Di luar itu, sudah jarang orang yang mau menggunakan tradisi Sungkeman dalam rangkaian acara mereka. Selain dianggap tidak praktis, Sungkeman juga sudah kehilangan makna. Pada awalnya, Sungkeman disimbolkan sebagai wujud rasa hormat kepada orang tua.
Hal ini ditunjukkan dengan kepatuhan untuk melaksanakan sungkem. Jadi, sebenarnya Sungkeman adalah salah satu budaya jawa yang seharusnya dijaga kelestariannya. Sebab, dalam pelaksanaannya terdapat makna yang mendalam.
Akibat dari semakin memudarnya salah satu kebudayaan Jawa ini, semakin sedikit pula orang yang tahu tentang aturan melakukan Sungkeman. Tak jarang, Sungkeman dilakukan sebagai formalitas tanpa mengedepankan aturan yang benar.
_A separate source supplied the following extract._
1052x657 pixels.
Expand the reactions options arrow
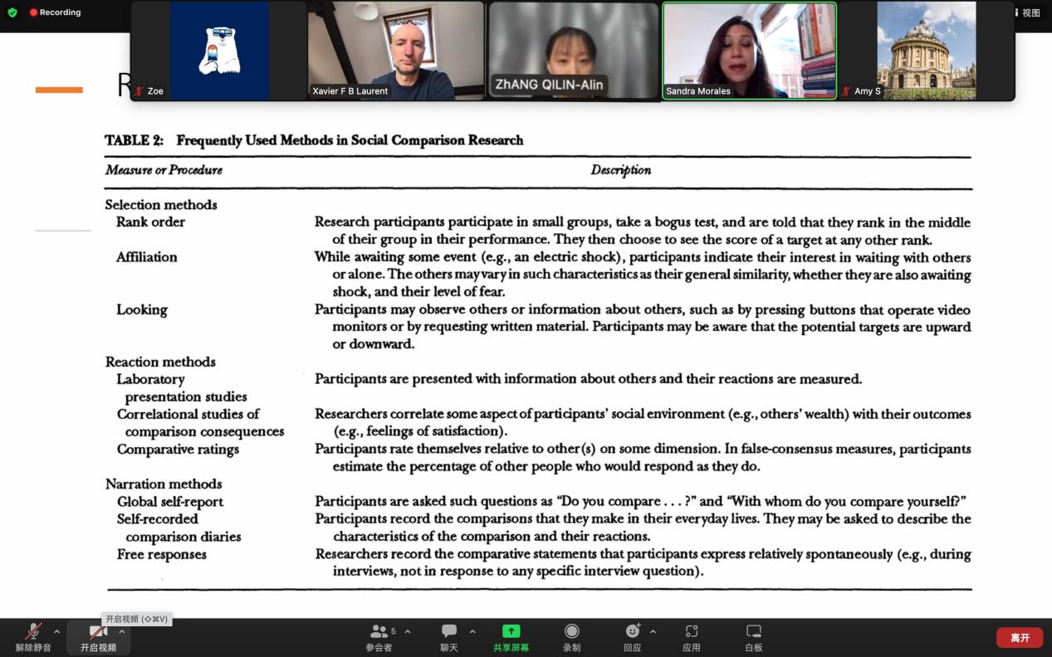[x=653, y=631]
Hal ini khususnya terjadi di kalangan generasi muda.
Saya akan menjelaskan bagaimana aturan untuk melakukan Sungkem.
Aturan yang benar adalah, pihak yang lebih tua duduk dikursi. Dan orang-orang yang hendak melakukan Sungkeman
datang ke hadapan orang yang lebih tua (orang tua) tersebut. Lalu,
ambilah posisi bersimpuh di hadapan orang yang hendak di sungkemi
tersebut.
Rapatkan kedua telapak
tangan, dan ulurkan kepada orang tua. Setelah telapak tangan bertemu
dengan telapak tangan sang orang tua, lalu majukan badan anda, Telapak
tangan diposisikan diatas kening sementara kepala anda tertuju lurus
pada lutut orang yang anda sungkem. Setelah dirasa cukup, maka tarik
tangan anda dan mulai melangkah mundur tetap dalam posisi bersimpuh.
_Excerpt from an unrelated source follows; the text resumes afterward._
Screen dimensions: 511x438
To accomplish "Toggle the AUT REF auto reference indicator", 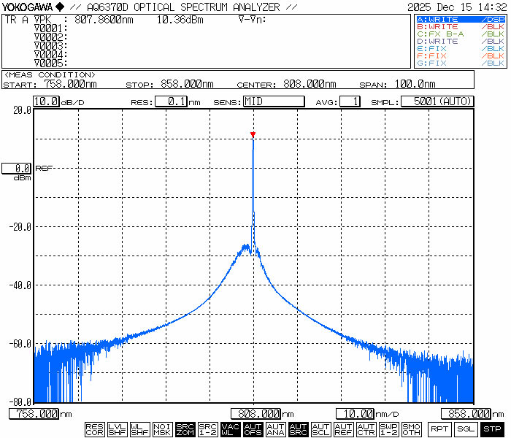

Kira-kira dua kali mundur barulah anda bisa berdiri untuk kemudian
berjalan normal.
Inilah yang menyebabkan budaya Sungkeman ini kurang begitu berkembang. Selain dianggap sulit dan tidak praktis, budaya Sungkeman juga dianggap sebagai cermin budaya feodal jaman kerajaan.